Selasa, 21 Januari 2014

Corning Aims to Improve Its Gorilla Glass Screens

The first thing most consumers associate with Corning (GLW), the creator of Pyrex glassware, probably isn’t a smartphone. The company, which sold most of its Pyrex business in 1998, has become the leading manufacturer of the glass placed over mobile device screens. Its Gorilla Glass is the fastest-growing product in its 163-year history, according to Chief Executive Officer Wendell Weeks.

With U.S. smartphone sales slowing, device makers are looking for new ways to stand out, and Corning is racing to make its screens stronger, thinner, and maybe even curvier before a rival can catch up. “Today, glass still breaks, and glass still scratches,” says Dave Velasquez, director of marketing and commercial operations for Gorilla Glass. “Until those things go to zero, the customer is not going to be happy.”

Corning has upgraded its glass three times since its first mass-produced design in 2007, making the covers tougher but hardly drop-proof. More than one-third of the 29,000-employee company’s annual revenue now comes from display technologies, including mobile products, says Chief Financial Officer James Flaws. Corning spent $726 million, about 9.1 percent of its annual revenue, on research and development in the 12 months through September, mostly on newer lines of business such as smartphone screens.

Competitors for the screen-cover business include Asahi Glass, which sells chemically strengthened glass called Dragontail, and Nippon Sheet Glass, which is refining an ultrathin screen that can bend without breaking. The glassmakers, based in Japan, didn’t respond to requests for comment.

37% of Corning’s revenue comes from display technologies, which make up 78% of its net income

Corning’s greatest threat may come from Apple (AAPL), one of its biggest Gorilla Glass customers. In September, Apple applied for a patent on a sturdier smartphone screen made with sapphire. Apple already uses the gemstone in its mobile camera lens cover and in the iPhone 5S fingerprint-reading Home button, and is completing a factory in Arizona to be operated by sapphire-crystal maker GT Advanced Technologies. Apple declined to comment on its suppliers.
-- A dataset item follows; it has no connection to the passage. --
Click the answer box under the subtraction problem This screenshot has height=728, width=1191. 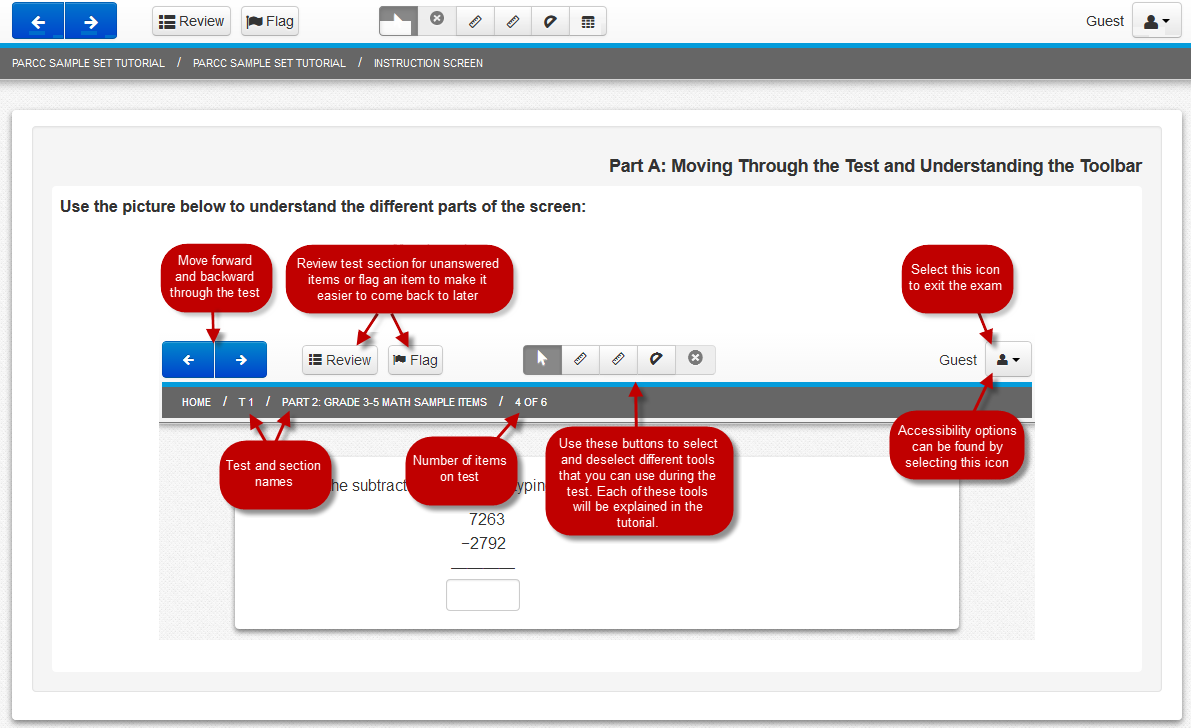(482, 595)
An Apple switch to sapphire screens would be a big blow to Corning, which got into the smartphone screen business after Steve Jobs hired the company in 2006 to design a screen for the first iPhone. Corning, built on railroad lanterns and the first bulb for Thomas Edison’s electric light, says it drew on automotive research from the 1960s to meet Jobs’s famously exacting standards. Since then, Gorilla Glass has been incorporated into smartphones made by Samsung Electronics (005930:KS) and other manufacturers. “We think of ourselves as a technology company,” Flaws says. “What we are best at is inventing something brand-new.”

Investors sent Corning’s stock up 41 percent last year, betting that the company can maintain its advantage. “Because they have been around such a long time and have big R&D in terms of electronics, they have an edge,” says Mehdi Hosseini, an analyst at Susquehanna Financial.

For Corning, the next frontier is shaped glass. Its engineers have developed techniques to mold Gorilla Glass into curved displays that make phones more ergonomic and enlarge the usable screen area, Velasquez says. He wouldn’t name clients, but three people with knowledge of the matter said in November that Apple and Samsung are working on rounded phones. Velasquez says another goal drives him: “Until we solve the breakage problem, the scratching problem, we will not stop.”